PS2 Julian's various PS2 projects (Worklog)

It looks like SDL2 has simplified the implementation required for each API backend of SDL_Renderer.

I'd like to add PS2 support to SDL2, so that might be another thing I may look into when I'm less busy after this month.

So basically, some things I would like to finish up after this month:
* Arcade module RE/reimplementation
* Fix libmpeg2 for new toolchain
* Implement DVRP interface changes/additions for the newer version of the system software
* CDVDFSV/CDVDMAN reimplementation
* Fix SMS for new toolchain
* Fix external flash ROM driver
* Multi threaded PSF2 player
* POSIX/SDL2 port of libsd
* udpbd write support
* Move PCSX2 MSBuild build system to CMake

Probably won't finish all of them in a month, but we'll see...

Another thing... I'll be exhibiting at Virtual Market 2021. Please see the event website for details. https://winter2021.vket.com/
 
Last edited:
Looks like ARM is adding instructions for memset/memcpy/memmove:
https://community.arm.com/arm-commu.../arm-a-profile-architecture-developments-2021


Also, WebAssembly has instructions for those series of functions also:
https://github.com/WebAssembly/bulk.../proposals/bulk-memory-operations/Overview.md

> I've been looking at perf profiles for wasm unity benchmark a bit recently and see that some of the hottest functions are doing memcpy or memset like things. If this is any indication of normal wasm code patterns, I think we could see significant improvement with an intrinsic so it may be worth prioritizing.

I've been thinking about seeing if operations like memcpy/memmove and memset could be offloaded from the EE or IOP, maybe using the DMA controller?

For IOP, looks like the "OTC" channel 6 of DMAC can be used to copy from memory to memory.
For EE, it doesn't look like there isn't a channel that could be used to copy from memory to memory, so probably need to use a temporary buffer. Maybe the SPR channels like 8 and 9 would be best for this.

For overlapping memmove forwards, probably want to set the address to the memory block to the end and set CHCR for negative step.
For memset, probably need to use CPU to fill in the initial value, then just use chain tag to increase that further.

Probably not going to be that much useful for that much complexity because CPU cannot access main memory at same time as DMAC...
 
I've thinking a bit about how to make usage of udpbd a bit easier.
At the moment, you need to build a disk image every time.
However, qemu-nbd and nbdkit can expose a FAT32 disk image over NBD from a folder using VVFAT or floppy plugin, so you do not need to manually repack into a FAT32 image as VVFAT can do it on the fly.

Also, this would provide a potential gateway to usage of SMBv3.

**Supplied entries**
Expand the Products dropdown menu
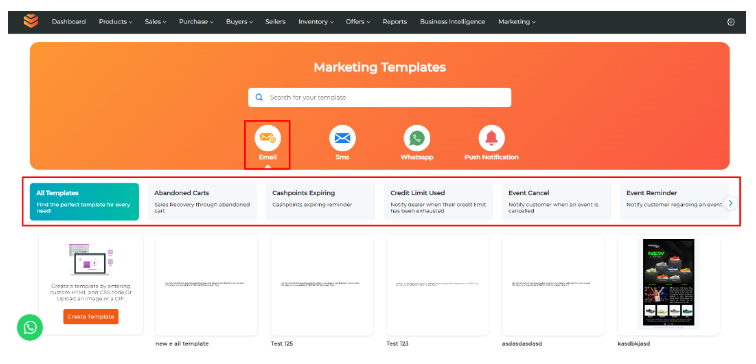click(x=115, y=22)
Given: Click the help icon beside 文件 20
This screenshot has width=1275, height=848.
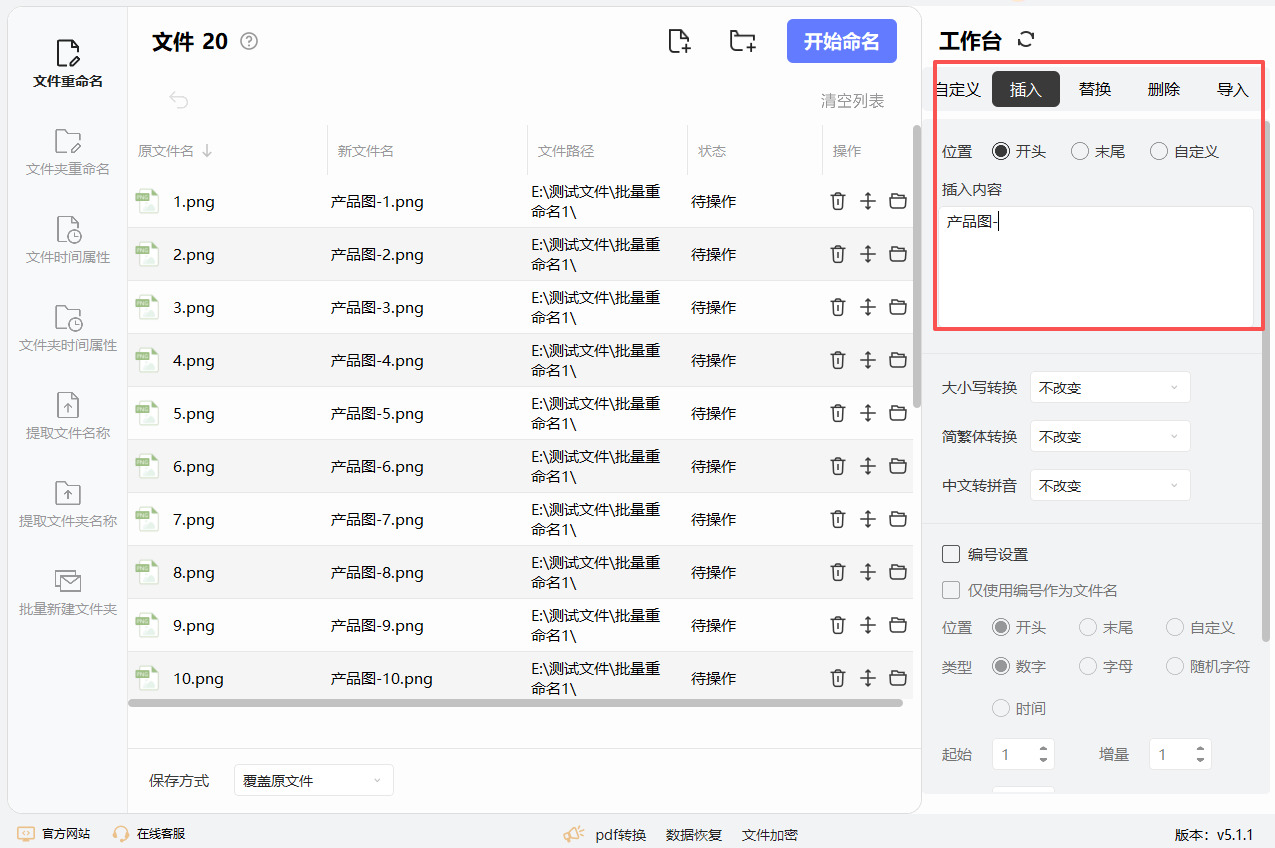Looking at the screenshot, I should pos(250,41).
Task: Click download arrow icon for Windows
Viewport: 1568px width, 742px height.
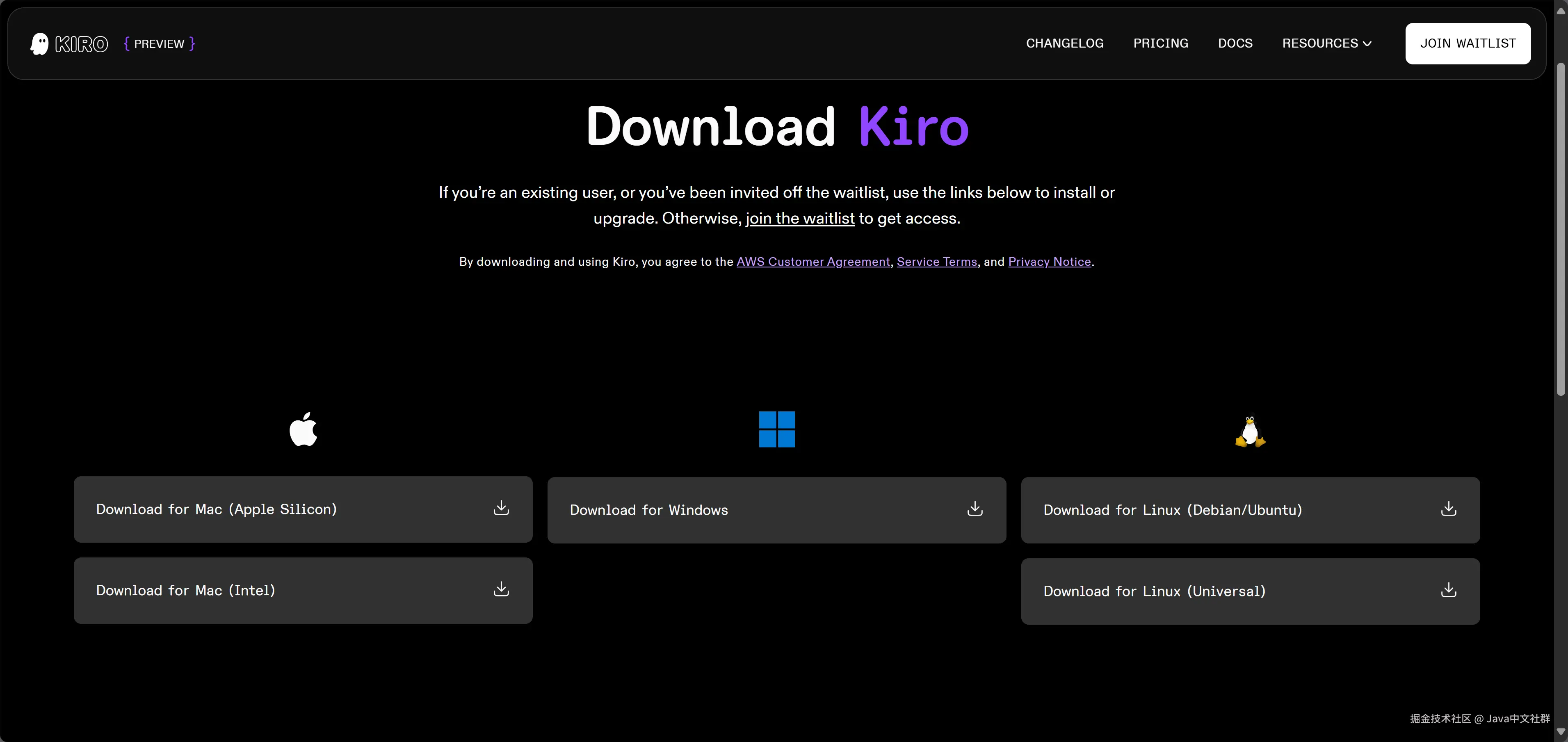Action: coord(975,509)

**To be done**
1: Answer these from the PS2 worklog:
(a) At which event will the author be exhibiting?
(b) Which DMAC channel on the IOP can copy from memory to memory?
(c) Which two tools can expose a FAT32 disk image over NBD from a folder?
2: From the PS2 worklog, output everything from "For overlapping memmove" down to "increase that further.".
3: From the author's to-do list in the PS2 worklog, list every item that begins with the word "Fix".
The data shown here has no connection to the PS2 worklog.

**List of solutions**
1:
(a) Virtual Market 2021
(b) The "OTC" channel 6
(c) qemu-nbd and nbdkit

2:
For overlapping memmove forwards, probably want to set the address to the memory block to the end and set CHCR for negative step.
For memset, probably need to use CPU to fill in the initial value, then just use chain tag to increase that further.

3:
- Fix libmpeg2 for new toolchain
- Fix SMS for new toolchain
- Fix external flash ROM driver